Even as Mellencamp was earning his musical reputation in the 1980s with such hits as “Jack & Diane” and “Pink Houses,” he was pursuing painting seriously, including training at the Art Students League in New York.
“But I viewed it as a hobby,” the 63-year-old rocker said. “You wouldn’t criticize a guy about his hobby, would you (laughs)? But a few years ago some people came to me and said, ‘John, what are you going to do with all this stuff?’ Actually, it was Bob Dylan.”
Mellencamp told Dylan he would give his paintings to his kids.
“He said, ‘They don’t want it — they’ll just give it away or sell it,’ ” Mellencamp recalled. “So he introduced me to some people and that’s how it started.”
Since then Mellencamp’s artwork has appeared in a number of museum and gallery exhibitions.
His relentlessly stoic-faced portraits, often peppered with slogan-like text, have earned critical praise as well as comparisons to American Neo-Expressionist Jean-Michel Basquiat, and to such German Expressionists as Max Beckmann and Otto Dix.
When Mellencamp was asked by museum CEO George Bolge whether he felt any angst in letting his paintings out into the world, the rocker replied: “I don’t treat my paintings as preciously as that . . . I never fall in love with anything I do.
“The music broke me in on that. During recording the guys in my band would go, ‘This is the greatest song. This is going to be a big hit record.’ I’d look at them and go, ‘Yeah, they’re all hits in here. It’s when you take them out to the public that you have trouble.’
“At the end of the day, is the painting beautiful for me? Even if it’s grotesquely beautiful, that’s my goal.”
Mellencamp said he was enchanted by DeLand.
“I drove into town and I thought, ‘Wow, look at this architecture — they’ve maintained their downtown,’ ” he said. “I kind of have a girlfriend and I called Peg and said, ‘You won’t believe the little town I’m in right now.’ ”
And the rocker who penned a Top 10 hit titled “Small Town” said he was pleased to have his paintings exhibited in a small-town museum.
“Any artist or songwriter who is any good at all did not come from a big city,” Mellencamp said. “Where did Woody Guthrie come from? Oklahoma. Where did Hank Williams come from? Alabama. Where did the Beatles come from? Liverpool.
“I defy any of you to tell me a great songwriter who came from New York City or Los Angeles. They might have ended up there, but they didn’t start there.

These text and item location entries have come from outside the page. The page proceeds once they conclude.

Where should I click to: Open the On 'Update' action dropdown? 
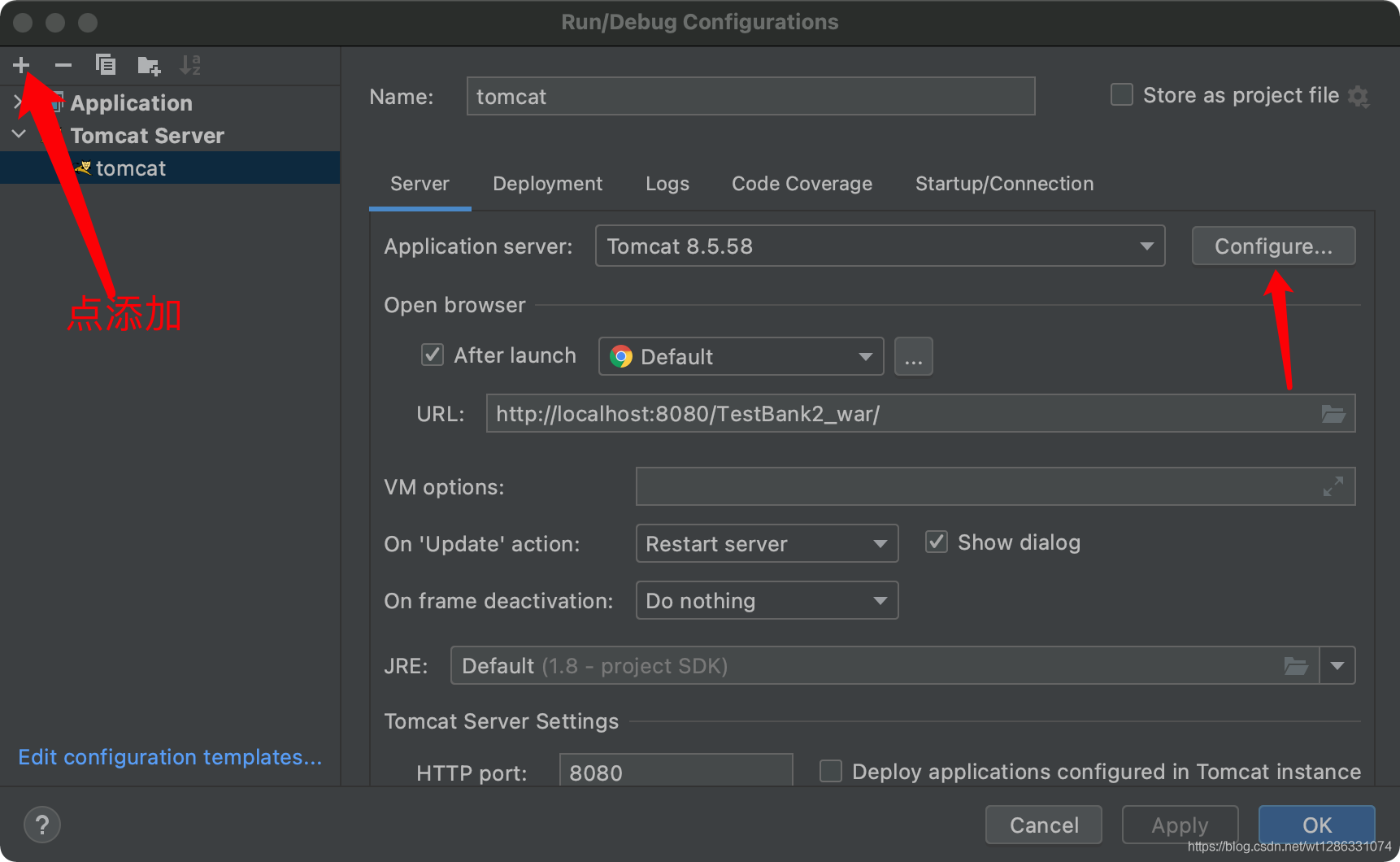(767, 544)
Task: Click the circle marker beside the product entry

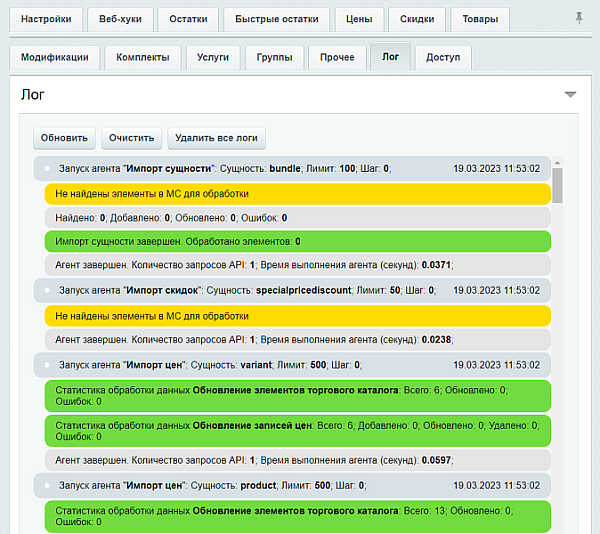Action: [46, 485]
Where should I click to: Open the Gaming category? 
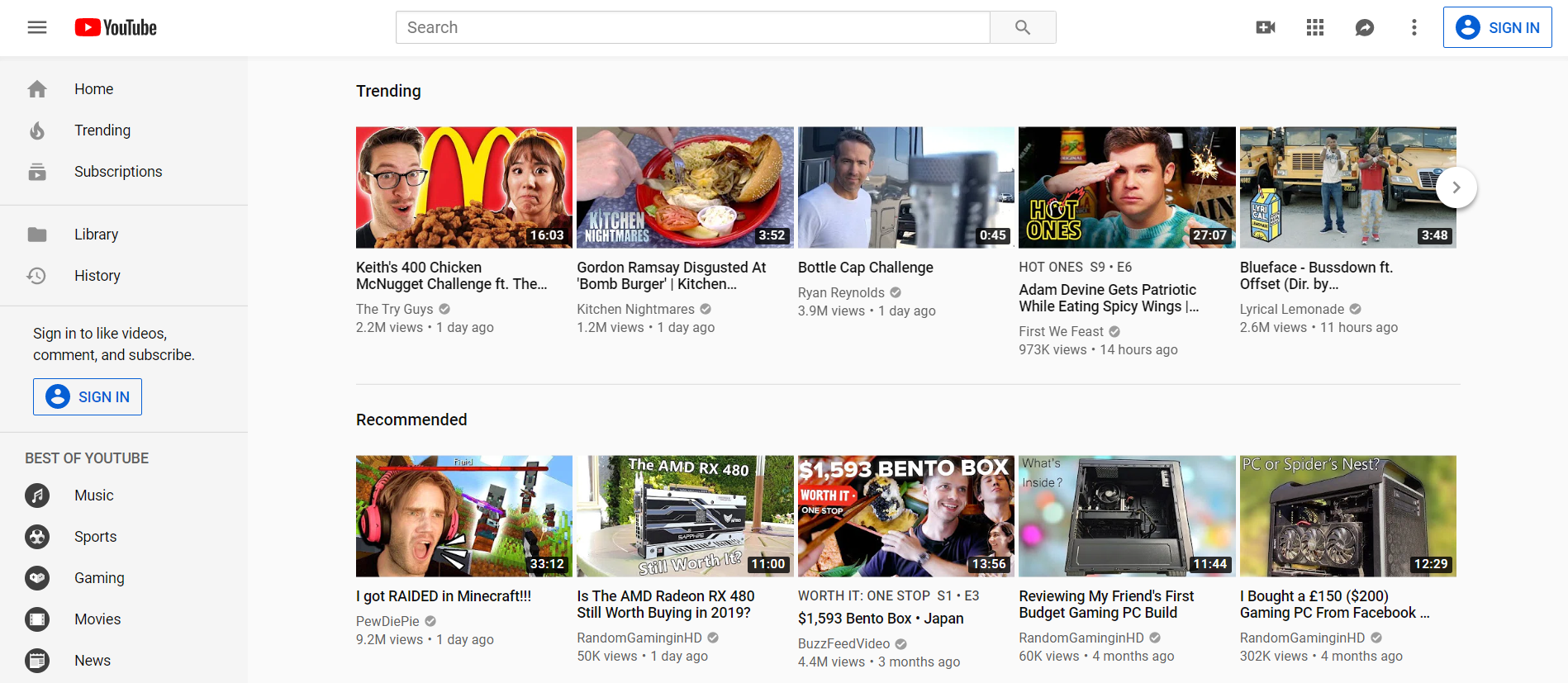point(98,578)
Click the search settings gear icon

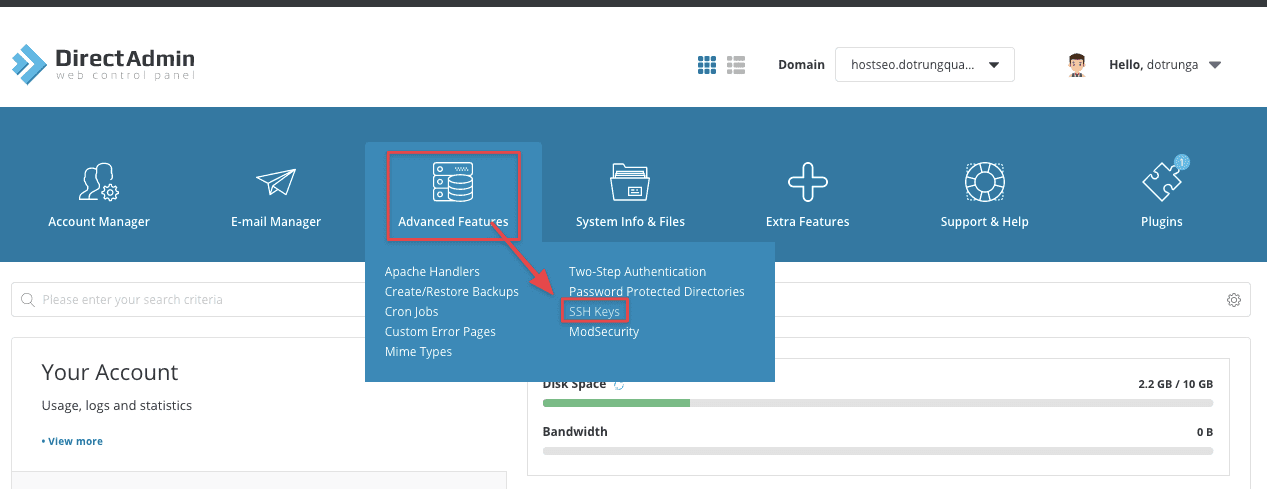point(1234,300)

“New York and Los Angeles have nothing to do with America. They really don’t. It amazes me that we admire and pay attention to the (expletive) that comes out from there. Who cares? I don’t care.”
Bolge said the Mellencamp exhibit will raise the stature of the Museum of Art – DeLand. (The museum is displaying the bulk of its Mellencamp exhibit at its downtown gallery at 100 N. Woodland Blvd., while five paintings are at its venue at 600 N. Woodland. Blvd.).
“John’s damn good at what he does,” Bolge said. “A little museum like this that can do a show of John’s work gains a national profile almost immediately.”